In fact, the Chevron facility shown (near Rangely) is a land treatment facility for hydrocarbon waste ONLY. WasteWATER is not allowed, as salt inhibits biodegradation process. The author clearly doesn’t understand the difference between a treatment option for oily sludges and an evaporation pit for wastewater (as he lumps together the land treatment example with the disposal pit example). Further,, in the case of the Chevron facility, the applied oily waste is routinely sampled and used to calculate air emissions to comply with the permit conditions. Farm equipment is used to till under the waste within a couple of hours of application to minimize emissions and the groundwater monitoring wells are inspected quarterly. Sampling is conducted if any groundwater is found, but this facility sits atop 2000 feet of Mancos shale. The only groundwater is perched (isolated) atop the shale layer and there has been no groundwater detected in the monitoring wells since they were installed.
Do your homework. I understand you have legitimate concerns and the industry does need to be accountable. But articles such as this significantly oversimplify complicated issues and damage your credibility, making is easy to reject, out of hand, any evidence or argument (regardless of merit) presented by your organization.
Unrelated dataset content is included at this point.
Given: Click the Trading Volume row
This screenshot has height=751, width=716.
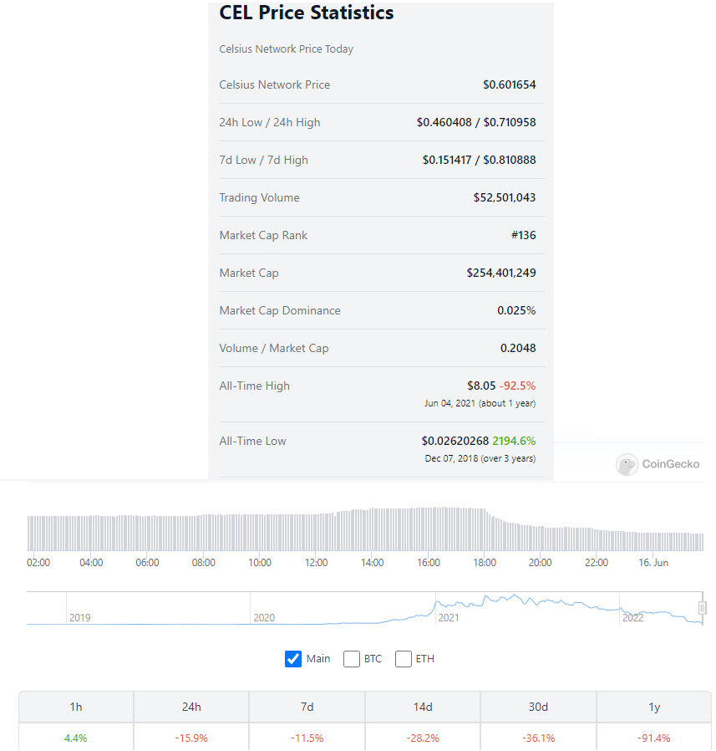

Hi and thank you so much for your commentary! Your participation is highly appreciated and you bring up some very interesting details! The information you provide for this specific Chevron site is informative, and we appreciate the fact that some land application sites are more thoroughly monitored than other complementary disposal operations, such as pits for the wastewater. If you take a moment to explore the map above, you will see that we do in fact differentiate Wastewater Pits from Centralized E&P Waste Management Facilities, and while Land Application sites are still a concern, they are not actually included in the map. There are 144 other land application sites, besides this Chevron facility near Rangely, and this represents a legitimate threat to groundwater and surface water resources. When we consider the risk posed by all these land applications of exploration and production (E&P) wastes as defined by the 900 series rules (COGCC. 2008. https://cogcc.state.co.us/reg.html#/rules), we address them together with other inadequate waste disposal operations such as pits. This is because they pose very similar threats and contaminants are transported along the same pathways. We understand completely that these processes are different, and are happy to hear that this Chevron facility calculates the amount of carcinogens and other volatiles mixed into the topsoil. Unfortunately both approaches, burying drilling wastes or allowing produced waters to percolate and evaporate from the surface do not adhere to the same standards met by operators in many other states. The focus of this specific piece of research is the threat to groundwater. Impacts to groundwater, surface water, soil, air quality and wildlife has all been documented from land application sites as well as pits. Many states have eliminated these antiquated techniques of burying oil and gas wastes, regardless of the E&P process that generates the waste or wastewater. It is true that some sights pose a larger risks than others, but in all cases these wastes contain known carcinogens and other toxics including TENORM and heavy metals.